El disparador que motivó el nacimiento de la colección fue «un conflicto latente en la educación», comentó la autora. Por un lado el auge del modelo de la princesa que instaura Disney, reforzado en cada nueva producción cinematográfica de la factoría, y por el otro la llegada de un modelo que eleva y resalta las figuras de mujeres luchadoras, comprometidas con su tiempo y su entorno.

Hay «un creciente interés en desenterrar historias de mujeres independientes y luchadoras, antes ocultas. ¡Entonces la idea de la colección surge por sí sola!», agregó Fink.

– ¿Cuál es el criterio de selección de los personajes históricos de la colección?

– Pensamos en personajes conocidos que no se les enseñaban a las chicas y los chicos, tal vez porque no sabían cómo explicarles sus conflictos con la sociedad machista. Hay cierto temor a mostrar otras formas de encarar la vida, sobre todo con respecto a la maternidad, la relación con el propio cuerpo, la sexualidad, etc. Mientras tanto, encontramos a esas princesas europeas tan alejadas de nuestra realidad latinoamericana que, además, muestran estereotipos de mujeres muy diferentes a lo que somos. De ahí que lo de antiprincesas no es tanto en un sentido negativo, sino que acercamos a las y los más pequeños historias de mujeres reales que trascendieron su tiempo y rompieron estructuras.

– Además de Frida y de Violeta Parra, ¿qué otras van a aparecer?

– Estamos trabajando en Juana Azurduy. Por un lado, la idea es recorrer el camino de mujeres, desandar esas huellas para descubrirles su valor y para que puedan ser un espejo distinto en el cual las niñas de hoy puedan reflejarse. Por eso, lo ideológico es fundamental, porque desde la rebeldía, la pasión y mucha alegría han pensado en el compromiso propio pero también con las y los otros. Algunas a través del arte, y en el caso de Juana a través de las luchas por la liberación. Eso es fundamental porque creemos que nuestros pequeños tienen un espíritu colectivo que estimulamos contando estas historias de mujeres maravillosas que se animaron a poner las cosas patas para arriba.

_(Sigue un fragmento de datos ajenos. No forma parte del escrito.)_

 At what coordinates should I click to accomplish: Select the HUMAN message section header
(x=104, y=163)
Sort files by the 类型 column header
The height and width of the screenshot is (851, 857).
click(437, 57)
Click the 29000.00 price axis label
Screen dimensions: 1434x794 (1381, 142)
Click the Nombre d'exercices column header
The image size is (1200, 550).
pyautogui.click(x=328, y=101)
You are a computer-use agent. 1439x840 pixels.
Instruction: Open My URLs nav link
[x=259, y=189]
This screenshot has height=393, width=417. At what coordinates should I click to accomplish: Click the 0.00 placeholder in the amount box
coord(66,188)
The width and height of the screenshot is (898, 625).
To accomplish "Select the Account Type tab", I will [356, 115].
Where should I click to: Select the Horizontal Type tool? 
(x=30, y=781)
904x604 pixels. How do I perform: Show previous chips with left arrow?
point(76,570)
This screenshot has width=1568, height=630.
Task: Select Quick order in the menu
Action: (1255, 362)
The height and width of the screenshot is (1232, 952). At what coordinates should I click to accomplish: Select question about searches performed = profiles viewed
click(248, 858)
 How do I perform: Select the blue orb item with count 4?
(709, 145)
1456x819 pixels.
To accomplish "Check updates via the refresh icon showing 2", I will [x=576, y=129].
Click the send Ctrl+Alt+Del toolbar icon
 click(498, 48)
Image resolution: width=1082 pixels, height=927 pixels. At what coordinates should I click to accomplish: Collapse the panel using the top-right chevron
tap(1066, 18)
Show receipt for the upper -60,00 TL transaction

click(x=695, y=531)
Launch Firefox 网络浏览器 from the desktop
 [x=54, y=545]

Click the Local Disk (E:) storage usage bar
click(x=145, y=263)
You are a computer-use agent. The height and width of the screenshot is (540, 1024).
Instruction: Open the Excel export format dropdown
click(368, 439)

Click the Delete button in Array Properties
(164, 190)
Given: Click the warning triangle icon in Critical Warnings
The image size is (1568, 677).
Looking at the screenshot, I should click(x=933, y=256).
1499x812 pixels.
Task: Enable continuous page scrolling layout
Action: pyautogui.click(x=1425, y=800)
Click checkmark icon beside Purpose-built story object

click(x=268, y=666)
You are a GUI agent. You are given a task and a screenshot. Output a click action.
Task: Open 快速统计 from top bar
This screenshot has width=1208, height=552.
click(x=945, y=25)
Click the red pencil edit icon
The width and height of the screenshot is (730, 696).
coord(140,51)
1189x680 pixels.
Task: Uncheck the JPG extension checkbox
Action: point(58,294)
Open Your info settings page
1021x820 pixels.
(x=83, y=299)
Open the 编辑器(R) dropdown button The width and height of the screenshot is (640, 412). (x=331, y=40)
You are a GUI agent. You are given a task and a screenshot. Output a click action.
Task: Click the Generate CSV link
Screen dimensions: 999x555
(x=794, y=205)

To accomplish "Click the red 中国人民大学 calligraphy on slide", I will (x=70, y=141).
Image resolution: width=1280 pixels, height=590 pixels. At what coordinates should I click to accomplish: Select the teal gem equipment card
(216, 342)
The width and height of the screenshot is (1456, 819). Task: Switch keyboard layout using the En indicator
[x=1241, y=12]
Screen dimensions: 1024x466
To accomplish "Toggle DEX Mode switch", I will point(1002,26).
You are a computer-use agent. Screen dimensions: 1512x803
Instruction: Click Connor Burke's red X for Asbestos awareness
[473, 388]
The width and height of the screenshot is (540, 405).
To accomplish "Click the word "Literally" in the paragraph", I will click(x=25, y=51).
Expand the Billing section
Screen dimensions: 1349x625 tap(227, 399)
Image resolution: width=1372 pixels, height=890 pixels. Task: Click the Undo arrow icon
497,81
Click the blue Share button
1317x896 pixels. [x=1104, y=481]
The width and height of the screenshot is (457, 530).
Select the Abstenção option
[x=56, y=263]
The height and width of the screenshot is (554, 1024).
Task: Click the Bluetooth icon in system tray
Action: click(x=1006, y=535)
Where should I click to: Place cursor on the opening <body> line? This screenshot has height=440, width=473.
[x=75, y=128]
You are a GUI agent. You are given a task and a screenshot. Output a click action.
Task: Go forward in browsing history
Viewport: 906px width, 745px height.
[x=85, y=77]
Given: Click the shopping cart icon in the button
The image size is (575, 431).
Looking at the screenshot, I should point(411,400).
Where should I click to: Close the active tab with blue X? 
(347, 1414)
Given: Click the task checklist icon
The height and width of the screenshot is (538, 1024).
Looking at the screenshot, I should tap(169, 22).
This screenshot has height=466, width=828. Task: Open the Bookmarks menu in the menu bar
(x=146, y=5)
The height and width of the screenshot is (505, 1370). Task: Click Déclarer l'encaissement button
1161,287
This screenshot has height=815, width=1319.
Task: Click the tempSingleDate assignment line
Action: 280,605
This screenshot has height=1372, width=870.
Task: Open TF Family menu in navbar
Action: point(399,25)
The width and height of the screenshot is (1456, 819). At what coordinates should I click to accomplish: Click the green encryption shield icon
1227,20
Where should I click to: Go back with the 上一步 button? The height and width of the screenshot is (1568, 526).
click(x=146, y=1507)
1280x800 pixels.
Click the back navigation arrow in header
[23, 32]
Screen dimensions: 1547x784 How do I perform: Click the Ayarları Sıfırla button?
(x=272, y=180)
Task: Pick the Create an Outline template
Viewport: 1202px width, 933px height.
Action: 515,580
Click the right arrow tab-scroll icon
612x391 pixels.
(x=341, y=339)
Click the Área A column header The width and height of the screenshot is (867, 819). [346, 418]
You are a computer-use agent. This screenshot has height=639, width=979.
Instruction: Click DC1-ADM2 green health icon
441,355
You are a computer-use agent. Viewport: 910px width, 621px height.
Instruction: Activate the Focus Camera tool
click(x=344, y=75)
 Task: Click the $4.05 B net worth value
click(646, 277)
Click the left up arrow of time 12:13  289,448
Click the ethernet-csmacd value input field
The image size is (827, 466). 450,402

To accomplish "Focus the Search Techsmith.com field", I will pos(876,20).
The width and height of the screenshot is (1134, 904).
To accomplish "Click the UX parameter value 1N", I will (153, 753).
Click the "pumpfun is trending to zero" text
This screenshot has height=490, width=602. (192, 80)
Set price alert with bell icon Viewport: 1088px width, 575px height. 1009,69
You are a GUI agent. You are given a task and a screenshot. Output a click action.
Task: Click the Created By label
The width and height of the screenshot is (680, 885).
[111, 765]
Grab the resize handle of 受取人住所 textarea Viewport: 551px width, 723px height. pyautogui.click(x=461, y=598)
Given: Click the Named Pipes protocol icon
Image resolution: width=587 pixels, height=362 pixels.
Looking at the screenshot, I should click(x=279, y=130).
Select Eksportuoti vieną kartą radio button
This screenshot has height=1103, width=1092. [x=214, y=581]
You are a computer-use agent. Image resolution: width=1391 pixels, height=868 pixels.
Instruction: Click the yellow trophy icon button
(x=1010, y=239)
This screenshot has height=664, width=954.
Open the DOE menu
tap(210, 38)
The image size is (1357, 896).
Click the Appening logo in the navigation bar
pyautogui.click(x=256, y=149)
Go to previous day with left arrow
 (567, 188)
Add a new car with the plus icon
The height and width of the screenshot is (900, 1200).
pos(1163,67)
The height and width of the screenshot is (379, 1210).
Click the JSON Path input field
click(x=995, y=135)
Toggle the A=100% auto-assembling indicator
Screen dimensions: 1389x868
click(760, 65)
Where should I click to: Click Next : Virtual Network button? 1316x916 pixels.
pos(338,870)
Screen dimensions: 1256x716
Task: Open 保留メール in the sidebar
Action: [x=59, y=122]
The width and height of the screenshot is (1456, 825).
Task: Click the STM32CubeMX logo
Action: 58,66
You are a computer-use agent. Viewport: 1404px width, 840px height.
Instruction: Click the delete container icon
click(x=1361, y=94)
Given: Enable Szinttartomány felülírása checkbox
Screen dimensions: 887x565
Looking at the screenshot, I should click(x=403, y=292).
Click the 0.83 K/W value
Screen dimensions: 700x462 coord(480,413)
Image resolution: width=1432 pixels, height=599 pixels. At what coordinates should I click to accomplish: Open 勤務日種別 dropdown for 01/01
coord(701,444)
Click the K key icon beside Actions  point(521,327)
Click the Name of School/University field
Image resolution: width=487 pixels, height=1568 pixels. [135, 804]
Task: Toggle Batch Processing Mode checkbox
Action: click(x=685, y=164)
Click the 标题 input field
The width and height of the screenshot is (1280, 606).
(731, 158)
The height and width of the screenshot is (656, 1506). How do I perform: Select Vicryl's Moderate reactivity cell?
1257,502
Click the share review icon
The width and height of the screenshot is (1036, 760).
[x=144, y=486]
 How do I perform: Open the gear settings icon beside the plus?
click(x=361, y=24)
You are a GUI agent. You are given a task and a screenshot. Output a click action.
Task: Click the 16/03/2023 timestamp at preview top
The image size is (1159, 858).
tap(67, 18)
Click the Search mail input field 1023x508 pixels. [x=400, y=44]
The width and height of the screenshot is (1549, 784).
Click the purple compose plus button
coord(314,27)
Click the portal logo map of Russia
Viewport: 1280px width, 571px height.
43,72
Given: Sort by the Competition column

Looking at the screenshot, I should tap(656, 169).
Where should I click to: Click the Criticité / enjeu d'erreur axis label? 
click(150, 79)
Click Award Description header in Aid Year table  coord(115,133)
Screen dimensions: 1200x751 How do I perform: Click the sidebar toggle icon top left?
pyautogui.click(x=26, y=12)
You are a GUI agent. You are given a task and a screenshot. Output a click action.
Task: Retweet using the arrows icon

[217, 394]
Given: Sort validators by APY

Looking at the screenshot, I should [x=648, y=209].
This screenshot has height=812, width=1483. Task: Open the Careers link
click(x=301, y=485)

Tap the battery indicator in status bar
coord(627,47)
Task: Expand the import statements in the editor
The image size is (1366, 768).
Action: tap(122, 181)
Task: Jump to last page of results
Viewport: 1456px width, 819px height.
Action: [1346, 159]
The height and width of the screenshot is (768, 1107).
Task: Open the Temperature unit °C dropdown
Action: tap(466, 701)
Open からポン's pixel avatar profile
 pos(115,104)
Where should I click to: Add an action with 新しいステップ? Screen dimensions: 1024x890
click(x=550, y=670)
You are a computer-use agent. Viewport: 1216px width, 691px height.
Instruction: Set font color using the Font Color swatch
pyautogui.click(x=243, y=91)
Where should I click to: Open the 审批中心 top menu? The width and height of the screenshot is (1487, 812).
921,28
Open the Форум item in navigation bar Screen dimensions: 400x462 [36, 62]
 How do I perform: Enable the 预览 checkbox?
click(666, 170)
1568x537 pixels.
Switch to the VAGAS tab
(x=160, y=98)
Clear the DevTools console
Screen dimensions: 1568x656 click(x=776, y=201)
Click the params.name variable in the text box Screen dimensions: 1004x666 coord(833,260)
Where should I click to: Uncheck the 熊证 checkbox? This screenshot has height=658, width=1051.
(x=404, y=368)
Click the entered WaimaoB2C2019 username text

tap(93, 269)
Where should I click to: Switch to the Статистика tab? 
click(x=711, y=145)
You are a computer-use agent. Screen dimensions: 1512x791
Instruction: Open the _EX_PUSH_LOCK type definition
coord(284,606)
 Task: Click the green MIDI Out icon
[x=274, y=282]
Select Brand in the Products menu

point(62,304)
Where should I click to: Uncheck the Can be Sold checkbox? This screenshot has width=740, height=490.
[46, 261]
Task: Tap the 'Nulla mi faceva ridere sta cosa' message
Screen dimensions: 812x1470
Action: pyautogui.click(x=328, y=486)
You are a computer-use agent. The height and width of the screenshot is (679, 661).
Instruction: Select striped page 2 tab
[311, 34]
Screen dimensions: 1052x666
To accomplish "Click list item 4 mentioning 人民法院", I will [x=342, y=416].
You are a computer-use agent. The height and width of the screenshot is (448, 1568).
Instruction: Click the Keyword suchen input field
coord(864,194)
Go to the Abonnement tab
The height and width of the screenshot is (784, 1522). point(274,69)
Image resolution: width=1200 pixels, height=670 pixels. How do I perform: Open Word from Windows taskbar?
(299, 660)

– Frida y Parra tienen en común el haber sido artistas, ¿incluirás alguna otra mujer vinculada a otras disciplinas?

– Tal vez Alfonsina Storni y Alejandra Pizarnik, poetas. Lola Mora, escultora. Pero también nos atraen las figuras de las mujeres que lucharon por la libertad de su pueblo, como Micaela Bastidas.

– Además, ambas también coinciden en haber tenido una definición ideológica contundente, ¿es prioritario ese rasgo?

– La ideología recurrente es la búsqueda del arte popular, la lucha por la libertad y la igualdad de género. No importa si son anarquistas, comunistas, socialistas o peronistas.

– Cómo fue el proceso de investigación de cada libro?

– En el caso de Frida y de Violeta, venía investigando sus historias desde hace años, conocía en profundidad sus historias y fue más simple. Volví a revisar todos los libros que había leído (siguen siendo mi fuente principal) para poder adaptarlos a un lenguaje infantil aunque, repetimos siempre, no por eso empobrecido. En ese sentido, nos animamos a abordar todos los temas, sin subestimar la inteligencia de las y los más pequeños y tratando de generar curiosidad y nuevas preguntas. En el caso de Juana me resultó más difícil porque casi no hay bibliografía sobre su vida.